Not really. If you return an instance of a Parser, of course it's going to parse. In Qt, when you instantiate a button, of course it's going to be shown. However, you have the method QWidget::show() to manually call before something is visible to the user.

Any object in OOP has two concerns: initialization, and operation (ignore finalization, it's not on discussion right now). If you keep these two operations together, you both risk trouble (having an incomplete object operating) and you lose flexibility. There are plenty of reasons why you would perform intermediate setup of your object before calling parseHtml(). Example: suppose you want to configure your Parser to be strict (so to fail if a given column in a table contains a string instead of an integer) or permissive. Or to register a listener object which is warned every time a new parsing is performed or ended (think GUI progress bar). These are optional information, and if your architecture puts the constructor as the übermethod that does everything, you end up having a huge list of optional method parameters and conditions to handle into a method which is inherently a minefield.

"Caching should not be the responsibility of a parser.
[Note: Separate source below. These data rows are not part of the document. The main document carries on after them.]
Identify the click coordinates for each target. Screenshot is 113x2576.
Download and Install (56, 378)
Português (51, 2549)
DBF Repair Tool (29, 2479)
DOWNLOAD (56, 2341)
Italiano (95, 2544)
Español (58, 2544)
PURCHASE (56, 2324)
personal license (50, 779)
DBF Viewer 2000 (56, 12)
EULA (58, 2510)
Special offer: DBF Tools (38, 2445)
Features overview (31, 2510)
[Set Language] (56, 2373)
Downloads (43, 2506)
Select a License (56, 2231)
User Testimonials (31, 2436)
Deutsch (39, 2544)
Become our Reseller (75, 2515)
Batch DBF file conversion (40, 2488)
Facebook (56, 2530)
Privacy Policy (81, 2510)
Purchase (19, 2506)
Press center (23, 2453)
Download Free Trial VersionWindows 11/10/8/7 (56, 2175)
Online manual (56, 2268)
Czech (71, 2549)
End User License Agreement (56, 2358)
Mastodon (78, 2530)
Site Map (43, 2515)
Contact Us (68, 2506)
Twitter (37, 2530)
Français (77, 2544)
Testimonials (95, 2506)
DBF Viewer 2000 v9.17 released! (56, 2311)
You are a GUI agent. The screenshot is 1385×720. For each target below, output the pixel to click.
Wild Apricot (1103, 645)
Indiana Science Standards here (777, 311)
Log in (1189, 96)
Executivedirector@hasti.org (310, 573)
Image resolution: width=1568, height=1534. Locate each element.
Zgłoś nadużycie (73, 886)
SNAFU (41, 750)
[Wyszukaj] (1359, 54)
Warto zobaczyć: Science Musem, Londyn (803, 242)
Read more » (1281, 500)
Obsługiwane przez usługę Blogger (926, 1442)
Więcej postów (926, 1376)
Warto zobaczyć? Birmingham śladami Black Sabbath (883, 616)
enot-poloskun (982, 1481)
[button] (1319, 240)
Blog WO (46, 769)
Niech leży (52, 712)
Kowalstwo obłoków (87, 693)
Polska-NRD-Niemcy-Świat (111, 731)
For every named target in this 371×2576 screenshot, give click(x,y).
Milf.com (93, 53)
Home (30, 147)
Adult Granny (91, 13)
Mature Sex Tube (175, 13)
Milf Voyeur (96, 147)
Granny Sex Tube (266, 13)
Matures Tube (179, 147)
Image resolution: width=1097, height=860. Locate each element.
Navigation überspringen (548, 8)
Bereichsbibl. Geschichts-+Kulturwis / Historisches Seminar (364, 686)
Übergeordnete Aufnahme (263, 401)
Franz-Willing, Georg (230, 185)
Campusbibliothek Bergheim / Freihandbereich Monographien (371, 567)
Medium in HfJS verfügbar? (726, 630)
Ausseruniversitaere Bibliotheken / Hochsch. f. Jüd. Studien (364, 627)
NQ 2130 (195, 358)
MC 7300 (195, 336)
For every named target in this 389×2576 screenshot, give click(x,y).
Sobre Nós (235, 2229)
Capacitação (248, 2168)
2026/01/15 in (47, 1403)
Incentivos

If data is to be cached, a separate cache class should be created to provide that functionality."

On the opposite. If you know that you are going to use the parsing functionality on a lot of files, and there's a significant chance that the files are going to be accessed and parsed again later on, it is internal responsability of the Parser to perform smart caching of what it already saw. From the client perspective, it is totally oblivious if this caching is performed or not. He is still callling the parsing, and still obtaining a result object. but it is getting the answer much faster. I think there's no better demonstration of separation of concerns than this. You boost performance with absolutely no change in the contract interface or the whole software architecture.

However, note that I am not advocating that you should never use a constructor call to perform parsing. I am just claiming that it's potentially dangerous and you lose flexibility. There are plenty of examples out there where the constructor is at the center of the actual activity of the object, but there is also plenty of examples of the opposite. Example (although biased, it arises from C style): in python, I would consider very weird something like this

f = file()
f.setReadOnly()
f.open(filename)

instead of the actual

f = file(filename,"r")

But I am sure there are IO access libraries using the first approach (with the second as a sugar-syntax approach).

Edit: finally, remember that while it's easy and compatible to add in the future a constructor "shortcut", it is not possible to remove this functionality if you find it dangerous or problematic. Additions to the interface are much easier than removals, for obvious reasons. Sugary behavior must be weighted against future support you have to provide to that behavior.